Alcohol use is common among various age groups in the United States; alcohol is used to
socialize, relax, and celebrate, among other reasons. However, problematic alcohol use can
result in various medical, psychological, social, spiritual, and financial problems for the
individual, family, and society. This entry first presents information on alcohol consumption
and its consequences. Then, the entry examines various factors of alcohol-related disorders.
The entry concludes with a discussion of treatment and relapse.
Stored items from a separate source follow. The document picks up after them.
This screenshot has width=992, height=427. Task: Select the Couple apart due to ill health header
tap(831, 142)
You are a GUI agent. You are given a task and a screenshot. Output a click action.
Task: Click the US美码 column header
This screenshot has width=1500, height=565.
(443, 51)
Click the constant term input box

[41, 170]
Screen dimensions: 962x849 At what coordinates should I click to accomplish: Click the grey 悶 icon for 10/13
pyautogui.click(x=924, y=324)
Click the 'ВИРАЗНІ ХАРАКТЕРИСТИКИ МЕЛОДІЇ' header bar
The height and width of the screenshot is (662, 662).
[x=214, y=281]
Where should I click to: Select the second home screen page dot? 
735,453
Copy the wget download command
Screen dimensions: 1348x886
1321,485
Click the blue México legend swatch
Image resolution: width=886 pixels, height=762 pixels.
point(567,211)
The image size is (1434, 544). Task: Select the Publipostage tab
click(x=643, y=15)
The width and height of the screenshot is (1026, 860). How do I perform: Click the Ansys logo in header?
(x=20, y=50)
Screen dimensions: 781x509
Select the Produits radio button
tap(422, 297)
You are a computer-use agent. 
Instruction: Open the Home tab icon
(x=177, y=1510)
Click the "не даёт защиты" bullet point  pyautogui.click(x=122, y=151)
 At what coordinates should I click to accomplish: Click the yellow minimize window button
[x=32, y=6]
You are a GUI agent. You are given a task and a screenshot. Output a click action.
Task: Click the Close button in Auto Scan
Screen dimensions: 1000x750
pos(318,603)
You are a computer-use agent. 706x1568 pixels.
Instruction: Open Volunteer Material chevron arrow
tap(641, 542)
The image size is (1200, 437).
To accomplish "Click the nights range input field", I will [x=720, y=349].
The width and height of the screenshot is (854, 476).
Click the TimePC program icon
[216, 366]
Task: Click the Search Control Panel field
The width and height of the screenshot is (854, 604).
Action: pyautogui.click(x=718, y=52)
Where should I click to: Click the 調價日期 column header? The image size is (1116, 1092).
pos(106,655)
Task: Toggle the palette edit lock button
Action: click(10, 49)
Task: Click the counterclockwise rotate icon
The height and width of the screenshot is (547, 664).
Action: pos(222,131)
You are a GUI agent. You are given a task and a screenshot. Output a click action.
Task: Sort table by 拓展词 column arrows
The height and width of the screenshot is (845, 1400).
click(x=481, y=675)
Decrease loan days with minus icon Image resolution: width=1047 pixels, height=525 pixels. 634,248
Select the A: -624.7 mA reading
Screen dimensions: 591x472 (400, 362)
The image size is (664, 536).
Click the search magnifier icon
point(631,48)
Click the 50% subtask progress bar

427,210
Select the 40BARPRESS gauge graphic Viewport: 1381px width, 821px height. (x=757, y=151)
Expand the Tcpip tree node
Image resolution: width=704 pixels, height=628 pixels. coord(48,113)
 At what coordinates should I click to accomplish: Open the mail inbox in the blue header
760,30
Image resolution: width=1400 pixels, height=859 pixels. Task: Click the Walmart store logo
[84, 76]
Alcohol Consumption and Its Consequences
A standard alcoholic drink has about 14 grams of ethanol, which is found in a 12-oz. bottle or
can of beer, one wine cooler, a 5-oz. glass of wine, or a standard 1.5-oz. shot of 80-proof
spirits, such as gin, vodka, or whiskey. According to the National Institute on Alcohol Abuse
and Alcoholism (NIAAA), moderate alcohol consumption—up to one drink per day for women
and two for men—may decrease the risk for heart disease, stroke, and diabetes for some
individuals. However, individuals under the age of 21 years and pregnant women are advised
to abstain from drinking alcohol.
Individuals whose alcohol consumption exceeds these limits are at risk for harmful
consequences. NIAAA reports that excessive drinking can lead to motor impairment,
confusion, memory problems, and concentration problems, and contribute to AUD and
alcohol dependence. Drinking excessively can also lead to vehicle and other accidents,
violence, suicide, or homicide. For instance, about 60% to 70% of reported domestic violence
incidents involve alcohol use. Half of all violent crime is alcohol or drug related (victims and
perpetrators). Even mild to moderate alcohol problems can cause harm to individuals,
families, and communities.
NIAAA reports and other surveys and studies reveal the following:
Nearly two thirds of 12th graders, one half of 10th graders, and more than one fourth of 8th graders have consumed alcohol during their lifetime; during the past month, 37.4% of 12th graders, 23.5% of 10th graders, and 9% of 8th graders have drunk alcohol.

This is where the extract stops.